**DATASET:**
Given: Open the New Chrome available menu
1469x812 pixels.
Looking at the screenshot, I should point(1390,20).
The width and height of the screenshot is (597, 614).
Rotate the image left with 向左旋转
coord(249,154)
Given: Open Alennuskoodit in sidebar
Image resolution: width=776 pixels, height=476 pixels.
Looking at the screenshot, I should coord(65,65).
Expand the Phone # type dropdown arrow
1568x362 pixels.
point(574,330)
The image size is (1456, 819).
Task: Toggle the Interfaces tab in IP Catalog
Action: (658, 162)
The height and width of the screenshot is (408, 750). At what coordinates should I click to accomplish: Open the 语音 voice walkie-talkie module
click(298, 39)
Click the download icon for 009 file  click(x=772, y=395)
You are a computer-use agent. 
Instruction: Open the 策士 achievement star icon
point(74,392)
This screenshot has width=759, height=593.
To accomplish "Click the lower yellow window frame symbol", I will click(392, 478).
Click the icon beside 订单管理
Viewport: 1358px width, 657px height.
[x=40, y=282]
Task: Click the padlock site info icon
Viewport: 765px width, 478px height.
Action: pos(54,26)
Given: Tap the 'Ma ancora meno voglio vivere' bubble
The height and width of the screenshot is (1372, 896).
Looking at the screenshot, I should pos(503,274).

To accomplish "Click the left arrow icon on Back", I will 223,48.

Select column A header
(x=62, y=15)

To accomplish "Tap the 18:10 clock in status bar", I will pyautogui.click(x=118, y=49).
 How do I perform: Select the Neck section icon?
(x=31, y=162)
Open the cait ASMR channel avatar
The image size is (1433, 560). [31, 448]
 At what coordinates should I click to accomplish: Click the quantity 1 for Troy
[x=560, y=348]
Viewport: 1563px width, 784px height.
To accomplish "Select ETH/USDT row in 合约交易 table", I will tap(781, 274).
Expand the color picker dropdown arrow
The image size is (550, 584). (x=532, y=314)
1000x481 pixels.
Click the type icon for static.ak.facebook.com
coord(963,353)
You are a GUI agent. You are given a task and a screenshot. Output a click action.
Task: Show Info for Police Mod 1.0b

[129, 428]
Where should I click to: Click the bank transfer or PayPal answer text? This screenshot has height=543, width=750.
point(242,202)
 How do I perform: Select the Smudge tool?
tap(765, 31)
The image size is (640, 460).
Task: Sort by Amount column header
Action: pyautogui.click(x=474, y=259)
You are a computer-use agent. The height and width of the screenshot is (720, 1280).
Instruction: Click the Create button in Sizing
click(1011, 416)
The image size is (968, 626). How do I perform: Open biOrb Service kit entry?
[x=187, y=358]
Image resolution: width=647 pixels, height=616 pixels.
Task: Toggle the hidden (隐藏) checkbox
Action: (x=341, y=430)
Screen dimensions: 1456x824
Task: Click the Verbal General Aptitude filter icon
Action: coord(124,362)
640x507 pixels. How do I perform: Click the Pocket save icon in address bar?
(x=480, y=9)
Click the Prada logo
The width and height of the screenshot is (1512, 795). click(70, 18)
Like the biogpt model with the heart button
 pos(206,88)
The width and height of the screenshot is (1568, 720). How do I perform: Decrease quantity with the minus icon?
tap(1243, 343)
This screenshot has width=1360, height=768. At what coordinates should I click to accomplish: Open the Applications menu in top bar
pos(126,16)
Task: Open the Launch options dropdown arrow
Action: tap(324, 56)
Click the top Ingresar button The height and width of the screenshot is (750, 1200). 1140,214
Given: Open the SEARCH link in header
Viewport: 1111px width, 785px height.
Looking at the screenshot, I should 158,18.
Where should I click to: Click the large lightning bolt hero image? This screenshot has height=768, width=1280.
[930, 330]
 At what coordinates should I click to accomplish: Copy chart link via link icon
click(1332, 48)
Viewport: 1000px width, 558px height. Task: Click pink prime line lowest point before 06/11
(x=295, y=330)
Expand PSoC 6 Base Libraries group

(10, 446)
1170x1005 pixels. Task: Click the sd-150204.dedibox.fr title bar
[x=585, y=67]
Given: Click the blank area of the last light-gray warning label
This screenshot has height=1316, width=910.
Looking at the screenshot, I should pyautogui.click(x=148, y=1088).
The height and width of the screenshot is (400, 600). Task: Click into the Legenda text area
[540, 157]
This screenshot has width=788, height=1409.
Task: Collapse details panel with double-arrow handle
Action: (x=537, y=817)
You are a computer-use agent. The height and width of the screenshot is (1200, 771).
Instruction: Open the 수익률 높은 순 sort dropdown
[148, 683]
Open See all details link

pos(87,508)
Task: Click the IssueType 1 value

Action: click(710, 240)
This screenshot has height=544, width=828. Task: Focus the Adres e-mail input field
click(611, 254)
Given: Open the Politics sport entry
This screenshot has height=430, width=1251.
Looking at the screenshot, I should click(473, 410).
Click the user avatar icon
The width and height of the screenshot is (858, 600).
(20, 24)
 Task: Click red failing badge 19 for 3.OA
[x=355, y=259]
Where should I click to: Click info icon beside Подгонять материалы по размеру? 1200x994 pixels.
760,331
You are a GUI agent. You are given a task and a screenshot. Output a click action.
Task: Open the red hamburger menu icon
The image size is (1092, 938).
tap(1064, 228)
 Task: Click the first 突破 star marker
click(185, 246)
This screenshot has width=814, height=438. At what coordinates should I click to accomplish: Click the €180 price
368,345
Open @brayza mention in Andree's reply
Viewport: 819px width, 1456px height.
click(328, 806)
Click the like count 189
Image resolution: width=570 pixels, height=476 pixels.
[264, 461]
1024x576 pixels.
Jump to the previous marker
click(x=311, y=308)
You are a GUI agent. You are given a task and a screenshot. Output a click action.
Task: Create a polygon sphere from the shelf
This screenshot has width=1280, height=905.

**DESCRIPTION OF THE TASK:** Please return all of the records exactly as they appear.

**TASK OUTPUT:**
Given: Open the New Chrome available menu
1469x812 pixels.
Looking at the screenshot, I should point(1390,20).
The width and height of the screenshot is (597, 614).
Rotate the image left with 向左旋转
coord(249,154)
Given: Open Alennuskoodit in sidebar
Image resolution: width=776 pixels, height=476 pixels.
Looking at the screenshot, I should coord(65,65).
Expand the Phone # type dropdown arrow
1568x362 pixels.
point(574,330)
The image size is (1456, 819).
Task: Toggle the Interfaces tab in IP Catalog
Action: (658, 162)
The height and width of the screenshot is (408, 750). At what coordinates should I click to accomplish: Open the 语音 voice walkie-talkie module
click(298, 39)
Click the download icon for 009 file  click(x=772, y=395)
You are a computer-use agent. 
Instruction: Open the 策士 achievement star icon
point(74,392)
This screenshot has width=759, height=593.
To accomplish "Click the lower yellow window frame symbol", I will click(392, 478).
Click the icon beside 订单管理
Viewport: 1358px width, 657px height.
[x=40, y=282]
Task: Click the padlock site info icon
Viewport: 765px width, 478px height.
Action: pos(54,26)
Given: Tap the 'Ma ancora meno voglio vivere' bubble
The height and width of the screenshot is (1372, 896).
Looking at the screenshot, I should pos(503,274).

To accomplish "Click the left arrow icon on Back", I will 223,48.

Select column A header
(x=62, y=15)

To accomplish "Tap the 18:10 clock in status bar", I will pyautogui.click(x=118, y=49).
 How do I perform: Select the Neck section icon?
(x=31, y=162)
Open the cait ASMR channel avatar
The image size is (1433, 560). [31, 448]
 At what coordinates should I click to accomplish: Click the quantity 1 for Troy
[x=560, y=348]
Viewport: 1563px width, 784px height.
To accomplish "Select ETH/USDT row in 合约交易 table", I will tap(781, 274).
Expand the color picker dropdown arrow
The image size is (550, 584). (x=532, y=314)
1000x481 pixels.
Click the type icon for static.ak.facebook.com
coord(963,353)
You are a GUI agent. You are given a task and a screenshot. Output a click action.
Task: Show Info for Police Mod 1.0b

[129, 428]
Where should I click to: Click the bank transfer or PayPal answer text? This screenshot has height=543, width=750.
point(242,202)
 How do I perform: Select the Smudge tool?
tap(765, 31)
The image size is (640, 460).
Task: Sort by Amount column header
Action: pyautogui.click(x=474, y=259)
You are a computer-use agent. The height and width of the screenshot is (720, 1280).
Instruction: Click the Create button in Sizing
click(1011, 416)
The image size is (968, 626). How do I perform: Open biOrb Service kit entry?
[x=187, y=358]
Image resolution: width=647 pixels, height=616 pixels.
Task: Toggle the hidden (隐藏) checkbox
Action: (x=341, y=430)
Screen dimensions: 1456x824
Task: Click the Verbal General Aptitude filter icon
Action: coord(124,362)
640x507 pixels. How do I perform: Click the Pocket save icon in address bar?
(x=480, y=9)
Click the Prada logo
The width and height of the screenshot is (1512, 795). click(70, 18)
Like the biogpt model with the heart button
 pos(206,88)
The width and height of the screenshot is (1568, 720). How do I perform: Decrease quantity with the minus icon?
tap(1243, 343)
This screenshot has width=1360, height=768. At what coordinates should I click to accomplish: Open the Applications menu in top bar
pos(126,16)
Task: Open the Launch options dropdown arrow
Action: tap(324, 56)
Click the top Ingresar button The height and width of the screenshot is (750, 1200). 1140,214
Given: Open the SEARCH link in header
Viewport: 1111px width, 785px height.
Looking at the screenshot, I should 158,18.
Where should I click to: Click the large lightning bolt hero image? This screenshot has height=768, width=1280.
[930, 330]
 At what coordinates should I click to accomplish: Copy chart link via link icon
click(1332, 48)
Viewport: 1000px width, 558px height. Task: Click pink prime line lowest point before 06/11
(x=295, y=330)
Expand PSoC 6 Base Libraries group

(10, 446)
1170x1005 pixels. Task: Click the sd-150204.dedibox.fr title bar
[x=585, y=67]
Given: Click the blank area of the last light-gray warning label
This screenshot has height=1316, width=910.
Looking at the screenshot, I should pyautogui.click(x=148, y=1088).
The height and width of the screenshot is (400, 600). Task: Click into the Legenda text area
[540, 157]
This screenshot has width=788, height=1409.
Task: Collapse details panel with double-arrow handle
Action: (x=537, y=817)
You are a computer-use agent. The height and width of the screenshot is (1200, 771).
Instruction: Open the 수익률 높은 순 sort dropdown
[148, 683]
Open See all details link

pos(87,508)
Task: Click the IssueType 1 value

Action: click(710, 240)
This screenshot has height=544, width=828. Task: Focus the Adres e-mail input field
click(611, 254)
Given: Open the Politics sport entry
This screenshot has height=430, width=1251.
Looking at the screenshot, I should click(473, 410).
Click the user avatar icon
The width and height of the screenshot is (858, 600).
(20, 24)
 Task: Click red failing badge 19 for 3.OA
[x=355, y=259]
Where should I click to: Click info icon beside Подгонять материалы по размеру? 1200x994 pixels.
760,331
You are a GUI agent. You are given a task and a screenshot. Output a click action.
Task: Open the red hamburger menu icon
The image size is (1092, 938).
tap(1064, 228)
 Task: Click the first 突破 star marker
click(185, 246)
This screenshot has width=814, height=438. At what coordinates should I click to accomplish: Click the €180 price
368,345
Open @brayza mention in Andree's reply
Viewport: 819px width, 1456px height.
click(328, 806)
Click the like count 189
Image resolution: width=570 pixels, height=476 pixels.
[264, 461]
1024x576 pixels.
Jump to the previous marker
click(x=311, y=308)
You are a GUI agent. You are given a task and a screenshot. Output a click action.
Task: Create a polygon sphere from the shelf
This screenshot has width=1280, height=905.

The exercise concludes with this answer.